On Wed, Jan 10, 2018 at 12:01 PM, Sara Golemon <poll...@php.net> wrote:
> On Thu, Jan 4, 2018 at 8:21 PM, Rasmus Lerdorf <ras...@lerdorf.com> wrote:
>> I think you, and many others, commenting here, should start by looking
>> at the engine implementation. Any successful RFC needs to have a strong
>> implementation behind it, or at the very least a very detailed description of
>> how the implementation would mesh with the existing engine code.
>>
>> The reason we don’t have typed properties/variables is that it would
>> require adding type checks on almost every access to the underlying
>> zval.

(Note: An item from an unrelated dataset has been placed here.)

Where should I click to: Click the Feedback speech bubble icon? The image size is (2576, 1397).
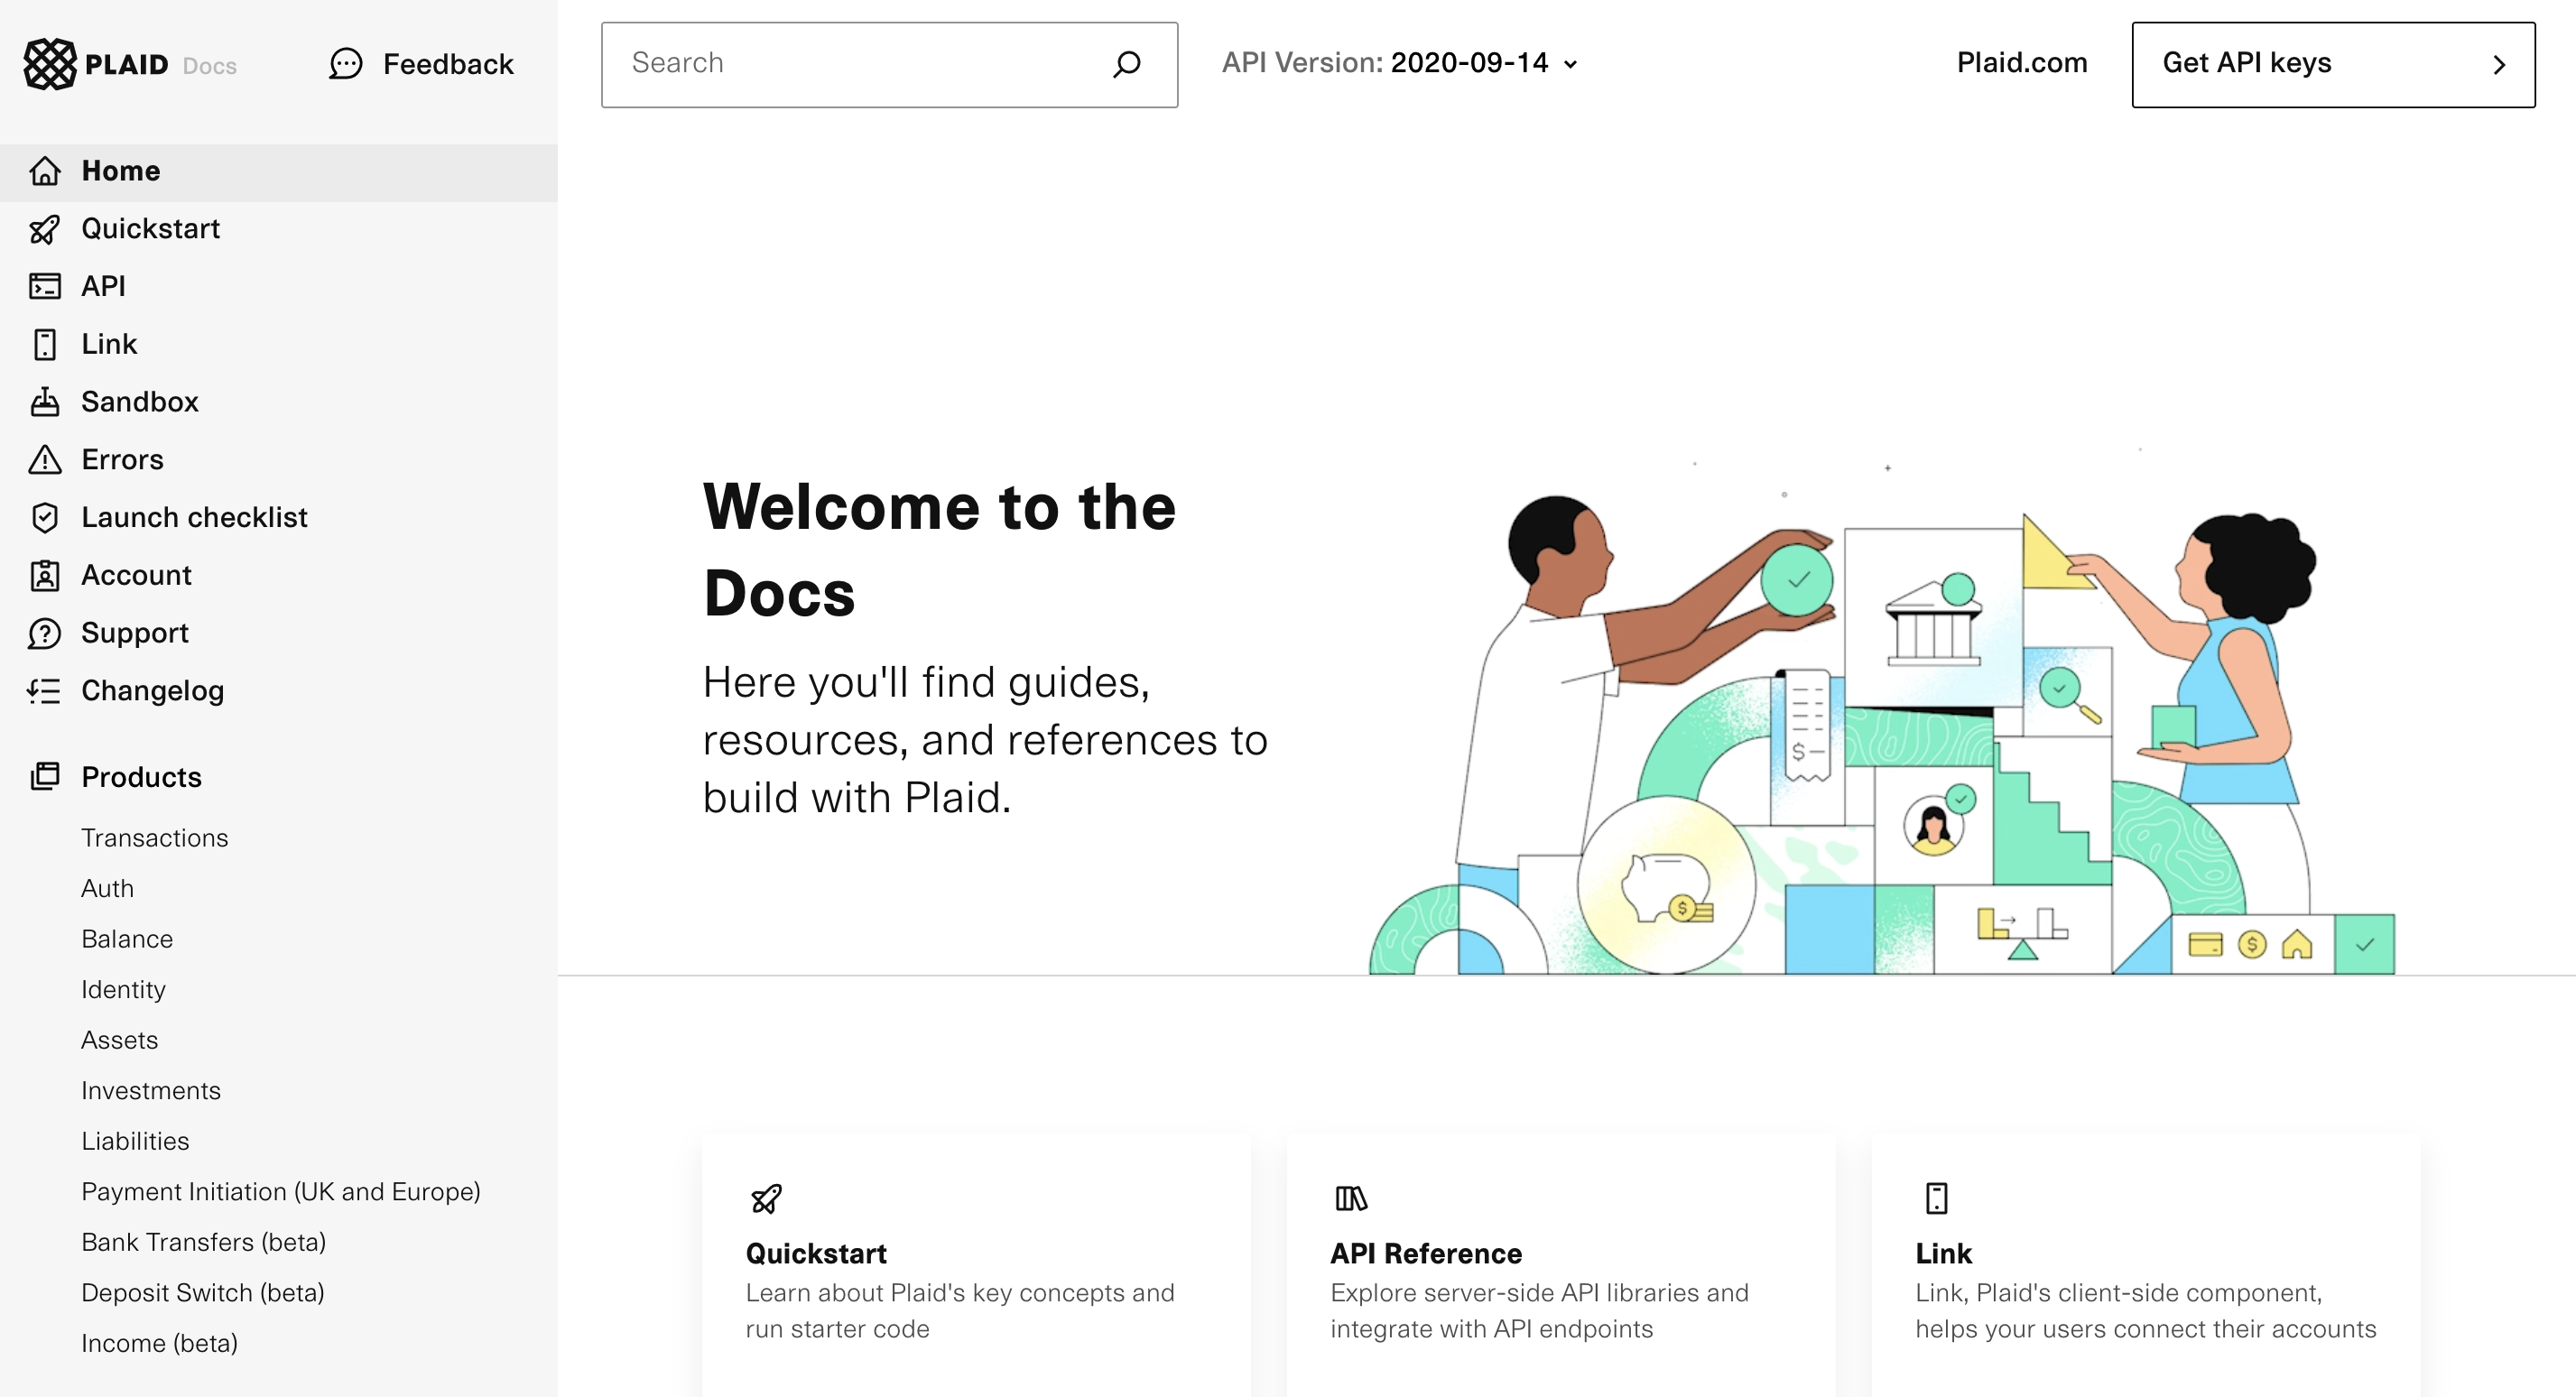[x=345, y=64]
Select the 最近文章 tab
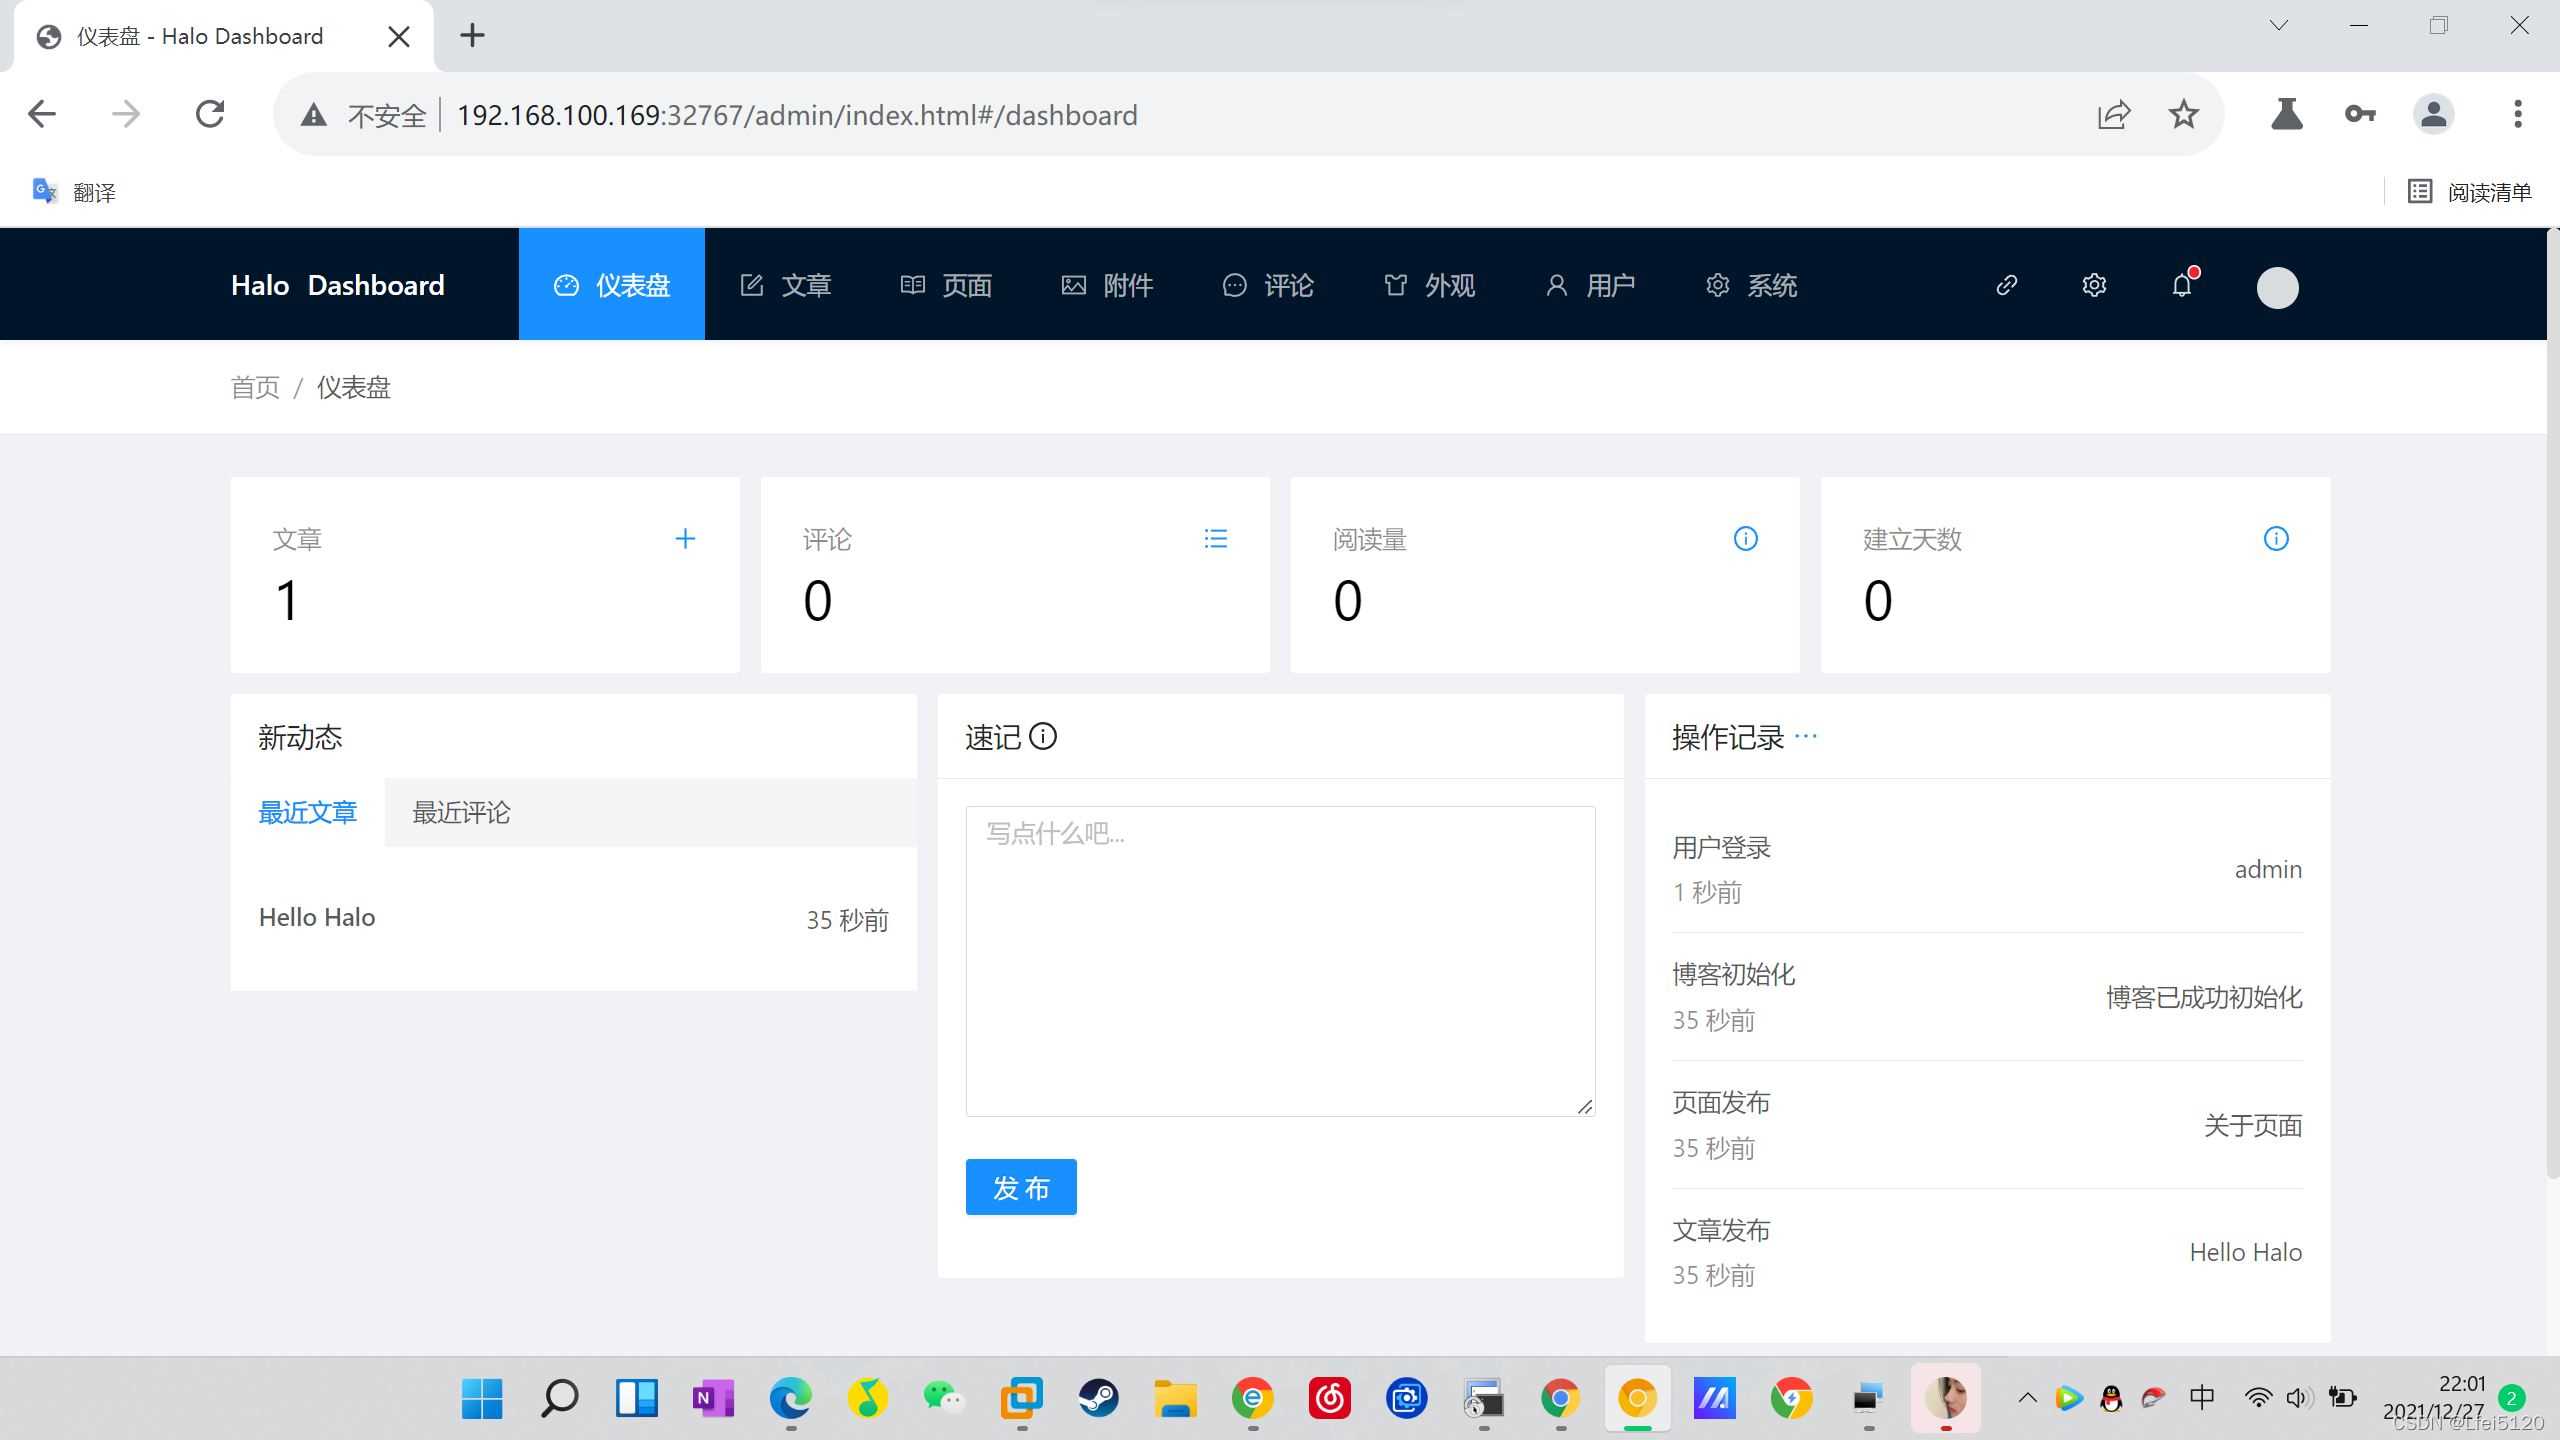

That is a huge perf hit compared to only doing it on method/function
>> egress points as we do now.
>>
>
>
**agh-mistabbed into a send

I'm going to underline Rasmus' comment here.  zval assignment is a
deep/core element of what the engine does.  Even when it's not a
literal `$x = "foo";` in userspace, zvals are flying around the engine
constantly.  Adding so much as a Z_TYPEINFO_P(val) & ZVAL_FLAG_STRICT
check to EVERY ONE OF THOSE accesses is both heavy-weight and
massively complex.  On the order of the php-ng rewrite complexity,
because EVERY assignment needs to be dealt with, and there WILL be
some misbehaving extension out there which gets it wrong.

The implementation essentials are not a trivial part of such a
feature.  You don't need to have the entire implementation written and
tested, but you do need to have a clear plan for how and what will be
done and vitally, what the impact of that plan will be.  You can't
just waive your hands and say: "We'll sort this out..."

"How does HackLang do this?" has been asked of me offline, so I want
to put my answer here:  IT DOESN'T.

HackLang relies of static analysis to prove "$x will never be assigned
a non-integer, so we can always assume it's an integer".  This is done
by the static analysis tool before the site is ever run, not at
runtime.  Why? Because the HHVM could see the same thing Rasmus is
telling you.  Runtime type enforcement is damned expensive.